Background and study aims Prognostic and risk factors for upper gastrointestinal bleeding (UGIB) might have changed overtime because of the increased use of direct oral anticoagulants and improved gastroenterological care. This study was undertaken to assess the outcomes of UGIB in light of these new determinants by establishing a new national, multicenter cohort 10 years after the first.

Methods Consecutive outpatients and inpatients with UGIB symptoms consulting at 46 French general hospitals were prospectively included between November 2017 and October 2018. They were followed for at least for 6 weeks to assess 6-week rebleeding and mortality rates and factors associated with each event.

Results Among the 2498 enrolled patients (mean age 68.5 [16.3] years, 67.1 % men), 74.5 % were outpatients and 21 % had cirrhosis. Median Charlson score was 2 (IQR 1–4) and Rockall score was 5 (IQR 3–6). Within 24 hours, 83.4 % of the patients underwent endoscopy. The main causes of bleeding were peptic ulcers (44.9 %) and portal hypertension (18.9 %). The early in-hospital rebleeding rate was 10.5 %. The 6-week mortality rate was 12.5 %. Predictors significantly associated with 6-week mortality were initial transfusion (OR 1.54; 95 %CI 1.04–2.28), Charlson score > 4 (OR 1.80; 95 %CI 1.31–2.48), Rockall score > 5 (OR 1.98; 95 %CI 1.39–2.80), being an inpatient (OR 2.45; 95 %CI 1.76–3.41) and rebleeding (OR 2.6; 95 %CI 1.85–3.64). Anticoagulant therapy was not associated with dreaded outcomes.

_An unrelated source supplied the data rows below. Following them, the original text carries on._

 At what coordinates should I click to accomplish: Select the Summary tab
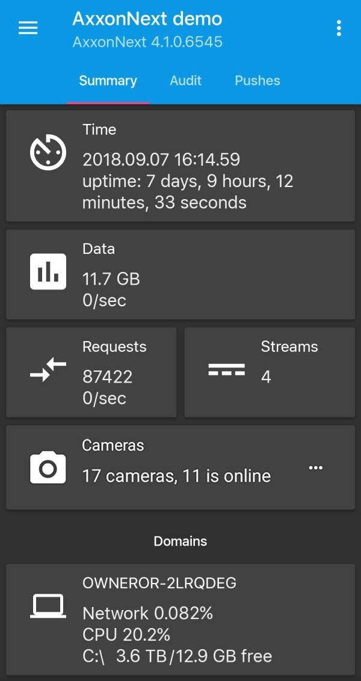108,81
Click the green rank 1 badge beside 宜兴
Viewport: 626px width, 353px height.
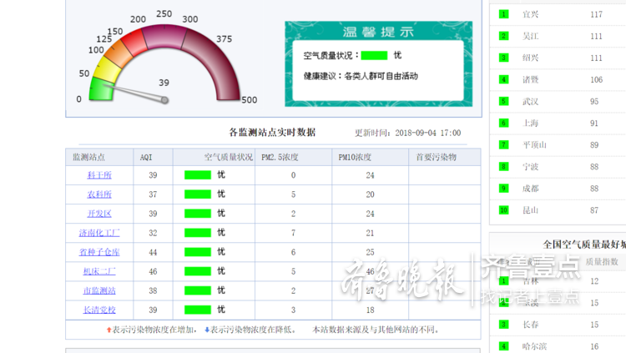click(504, 14)
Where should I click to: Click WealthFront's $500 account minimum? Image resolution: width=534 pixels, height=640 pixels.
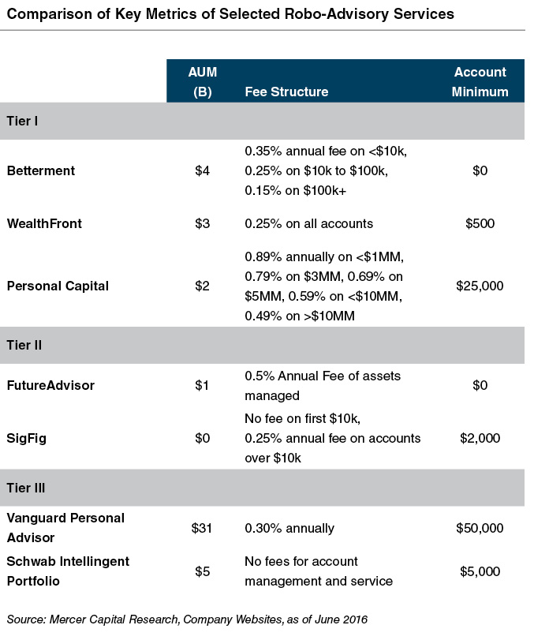pos(480,223)
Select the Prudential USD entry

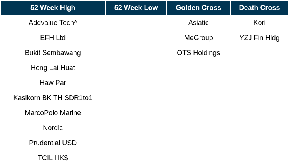(53, 143)
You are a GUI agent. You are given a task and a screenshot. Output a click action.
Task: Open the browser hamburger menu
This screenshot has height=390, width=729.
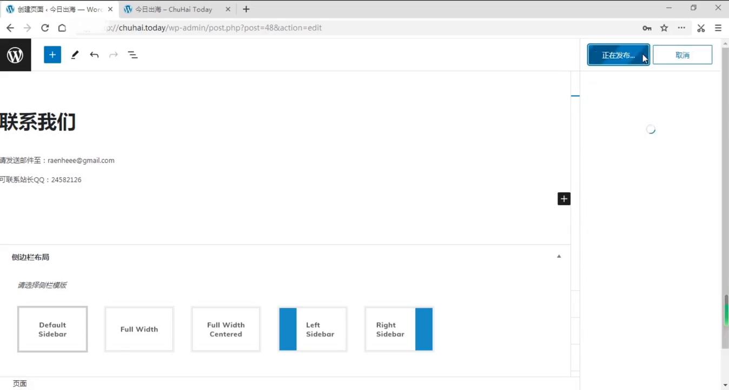[718, 28]
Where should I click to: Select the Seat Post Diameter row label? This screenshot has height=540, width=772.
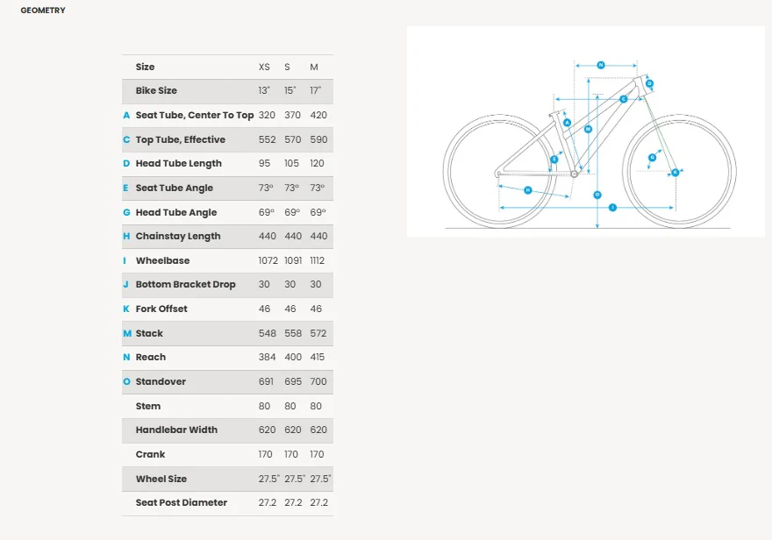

Conclusions The 6-week mortality rate remained high after UGIB, especially for inpatients. Predictors of mortality underlined the weight of comorbidities on outcomes.



Publication History

Received: 07 January 2021

Accepted: 05 May 2021

Article published online:
16 September 2021

© 2021. The Author(s). This is an open access article published by Thieme under the terms of the Creative Commons Attribution-NonDerivative-NonCommercial License, permitting copying and reproduction so long as the original work is given appropriate credit. Contents may not be used for commercial purposes, or adapted, remixed, transformed or built upon. (https://creativecommons.org/licenses/by-nc-nd/4.0/)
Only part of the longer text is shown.